* What this task involves
Pictures excluded, please transcribe exactly the lines from the one with "The height and width of the screenshot is (1000, 823)." through the end of the records below, and nothing more.

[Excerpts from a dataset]
Segment Open

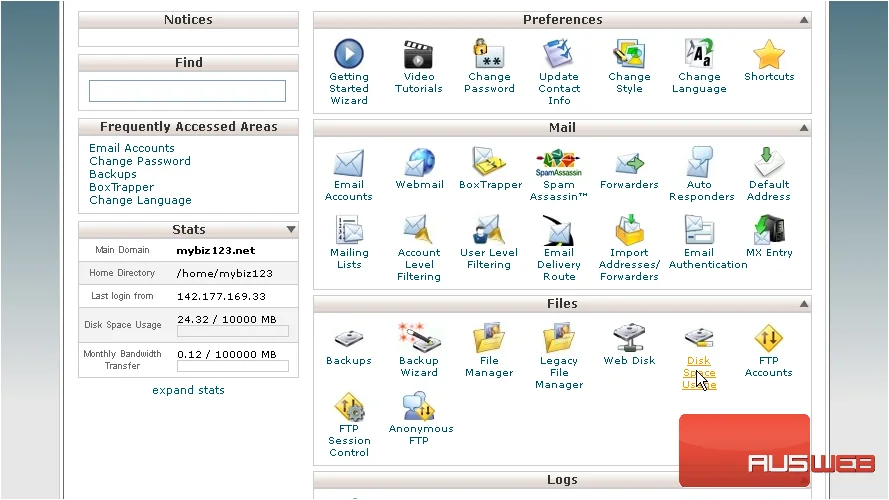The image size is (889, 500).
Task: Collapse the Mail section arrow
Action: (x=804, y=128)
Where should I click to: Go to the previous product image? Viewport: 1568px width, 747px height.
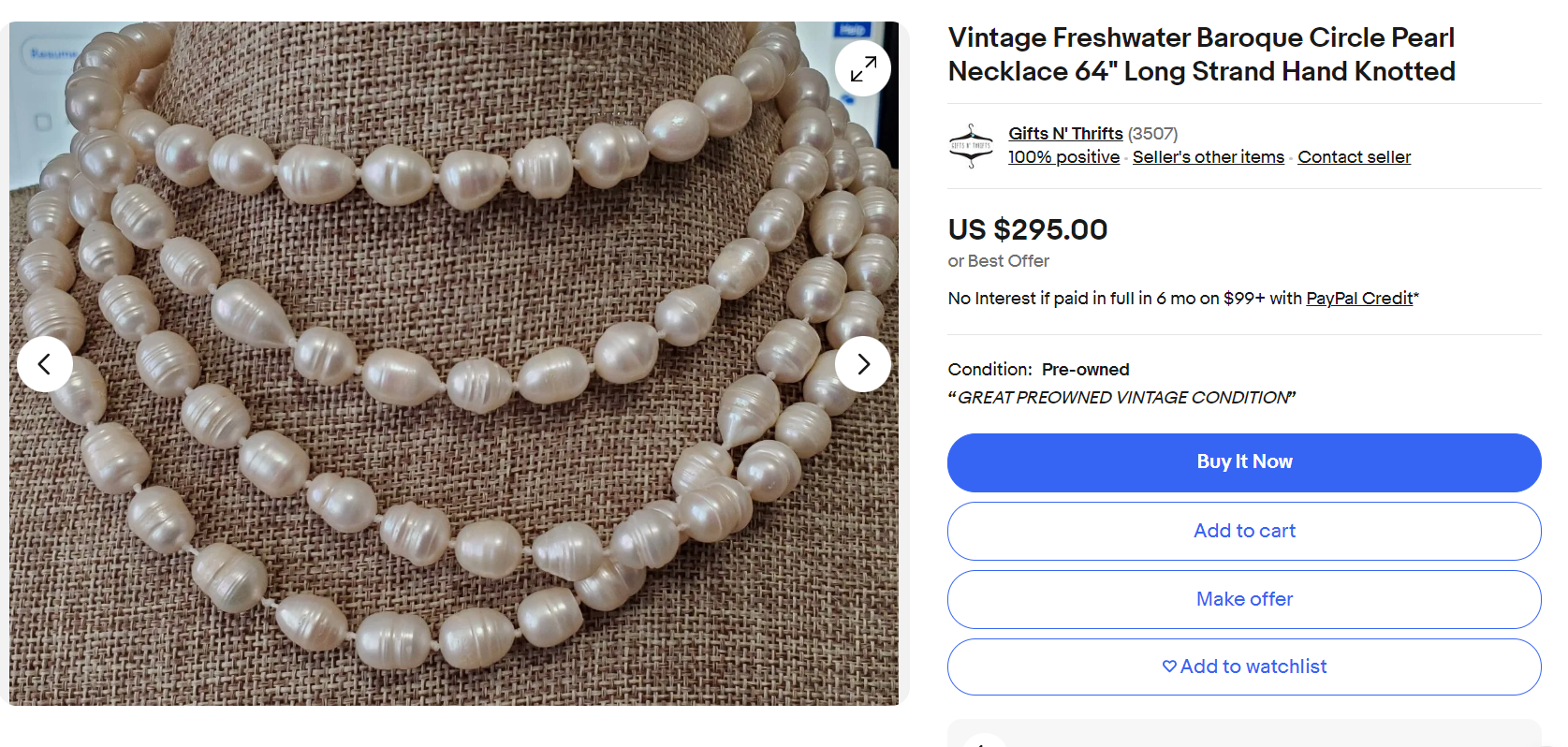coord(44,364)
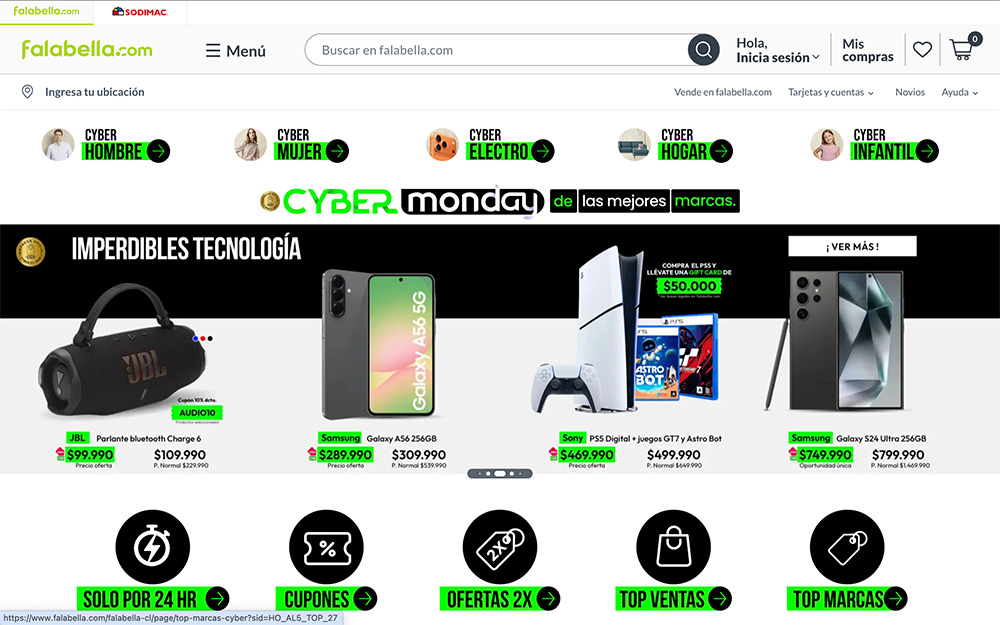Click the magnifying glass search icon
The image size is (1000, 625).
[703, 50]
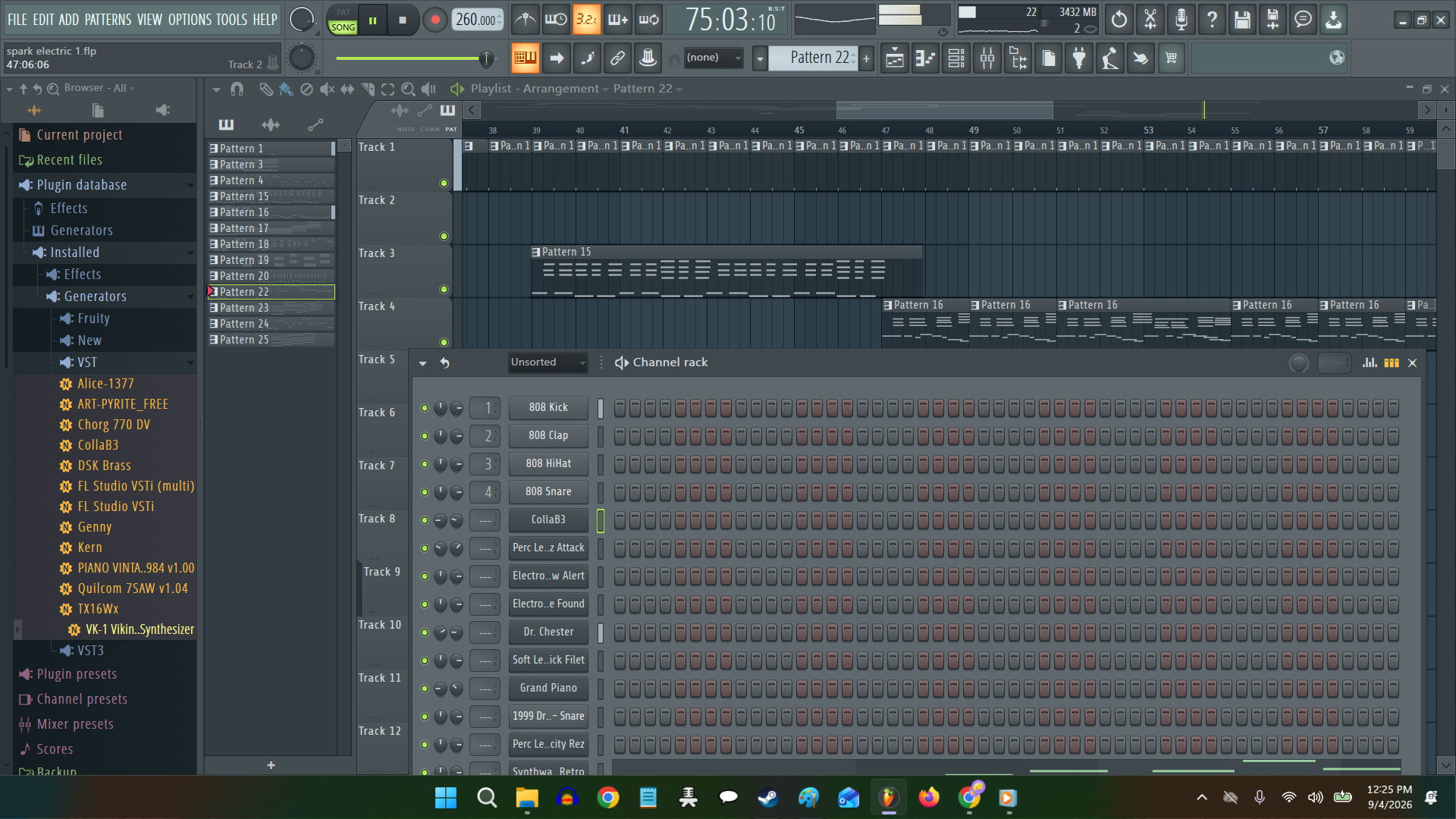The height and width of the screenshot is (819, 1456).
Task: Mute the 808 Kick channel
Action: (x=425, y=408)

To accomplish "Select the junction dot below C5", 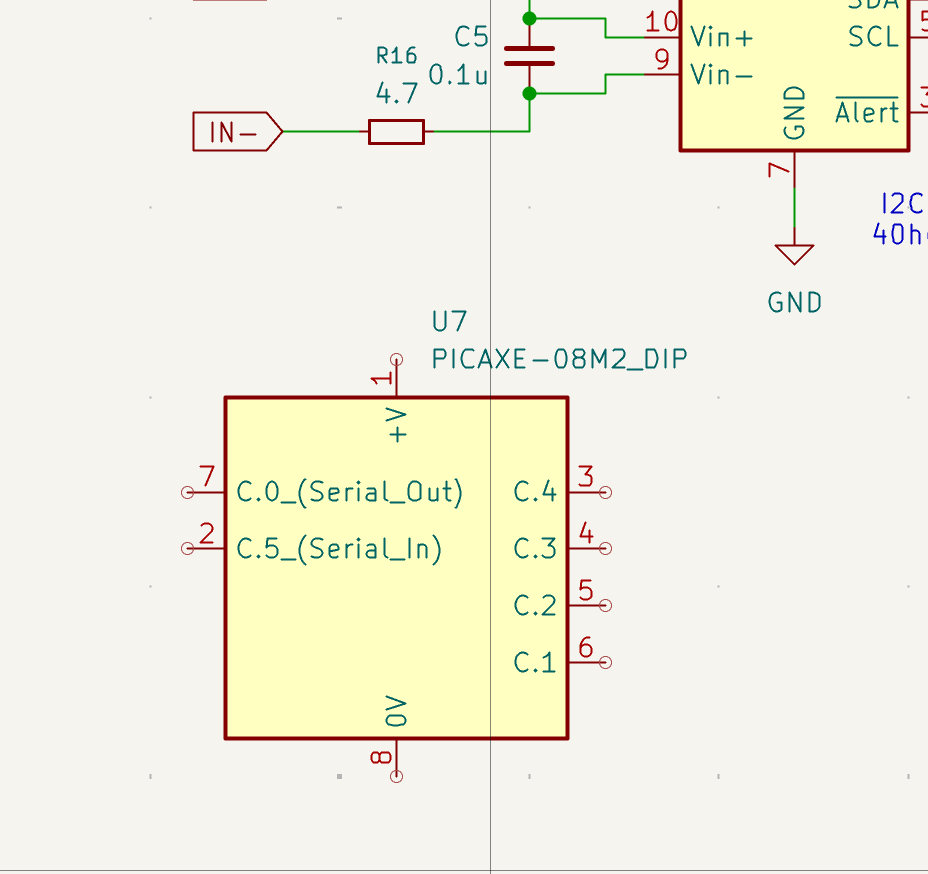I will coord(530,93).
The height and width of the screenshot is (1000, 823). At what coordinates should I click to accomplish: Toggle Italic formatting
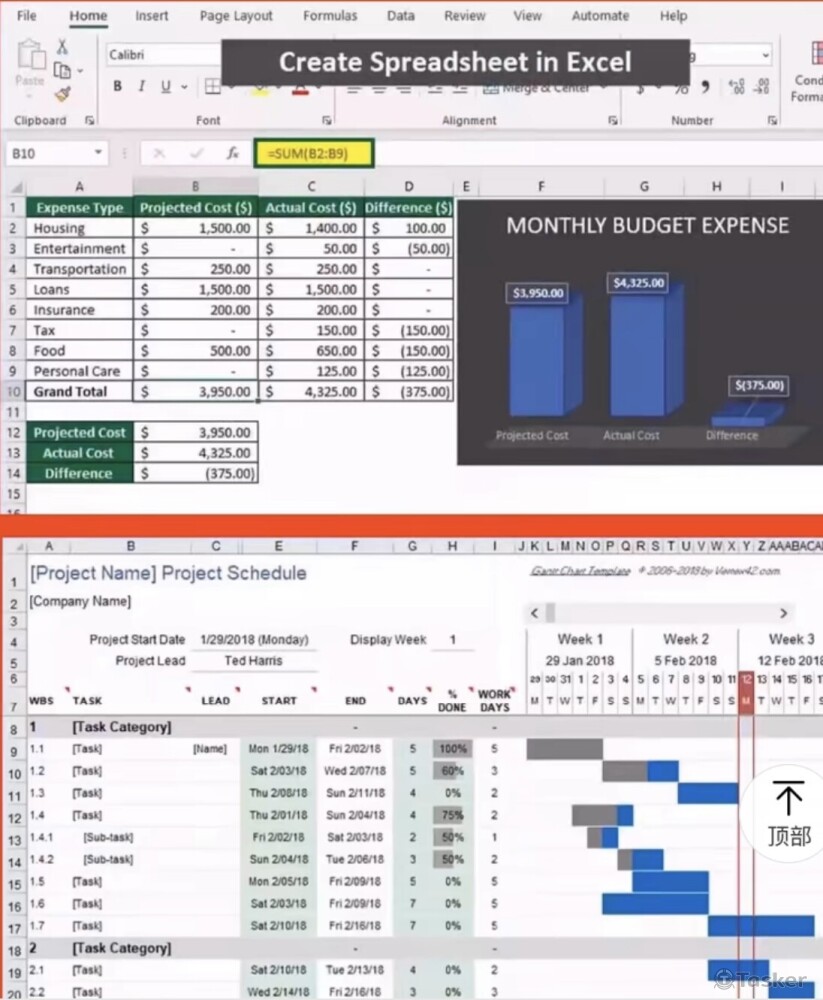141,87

Segment Closed

* Solution to the exercise
The height and width of the screenshot is (1000, 823). At what coordinates should I click to accomplish: Toggle Italic formatting
141,87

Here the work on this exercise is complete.